EasyJet has completed a multi-million pound retrofit of its fleet with new software designed to cut carbon emissions and fuel costs.
The investment is enabling the airline to make a permanent fuel saving of up to 1% or 88,600 metric tonnes of carbon dioxide a year – claimed to be equivalent to driving a car around the world 16,100 times.
All aircraft in the budget airlines fleet are now fully operating with Airbus’ Descent Profile Optimisation (DPO) alongside Continuous Descent Approach (CDA) software.
DPO is a fuel-saving initiative which updates flight management systems to enable more efficient descents by allowing aircraft to remain in the cruise phase longer and removing the ‘level-off’ stage at the bottom of the descent, which reduces carbon emissions.
The CDA works in tandem with DPO to reduce noise.
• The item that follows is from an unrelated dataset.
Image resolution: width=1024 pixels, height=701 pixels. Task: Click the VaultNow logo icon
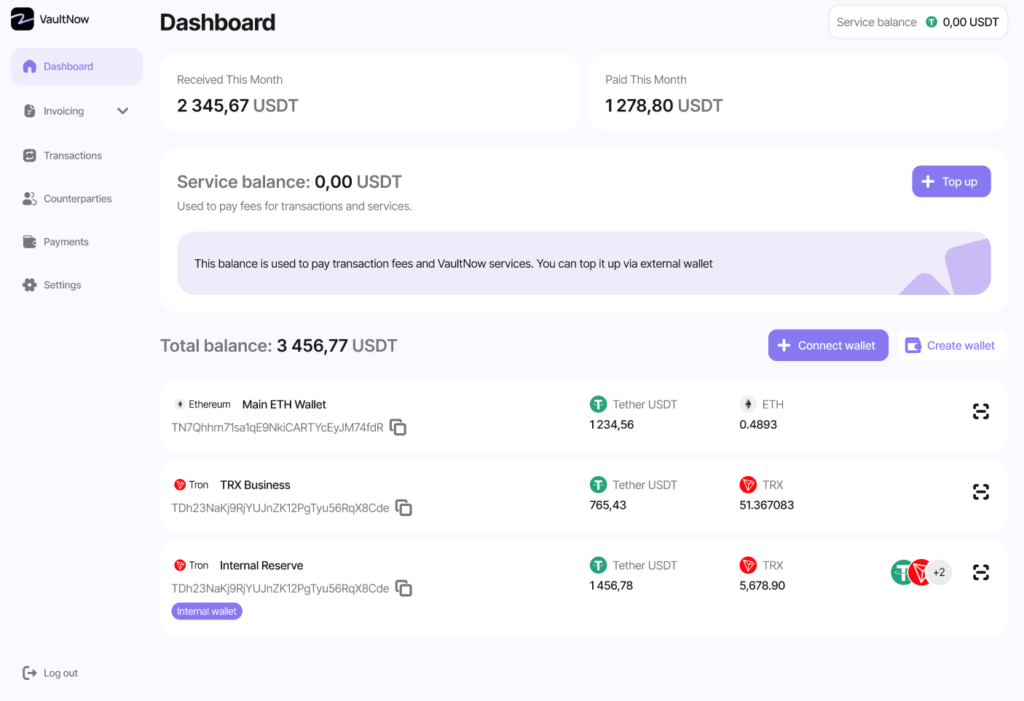pyautogui.click(x=22, y=19)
The programme, announced last year, is described as an integral part of the airline’s amition to reach net-zero by 2050.
It will help easyJet achieve “considerable and permanent carbon emission reductions” in the short-term by enabling more optimised descent trajectories.
Chief operating officer Captain David Morgan said: “While this is one initiative of many outlined in our roadmap to net-zero, it provides a permanent CO2 saving and forms another step on the way to us realising our net-zero target.
“While technologies like DPO and CDA are the best solution for more optimised descent trajectories in the here and now – more needs to be done by governments and policymakers to ensure that our airspace is modernised, including implementing Single European Sky, so that this state-of-the-art technology can be used to its full potential.”
Airbus sustainability and environment senior vice president Nicholas Chretien added: “These innovative solutions developed at Airbus enable airlines to increase fuel savings and reduce emissions during operations.”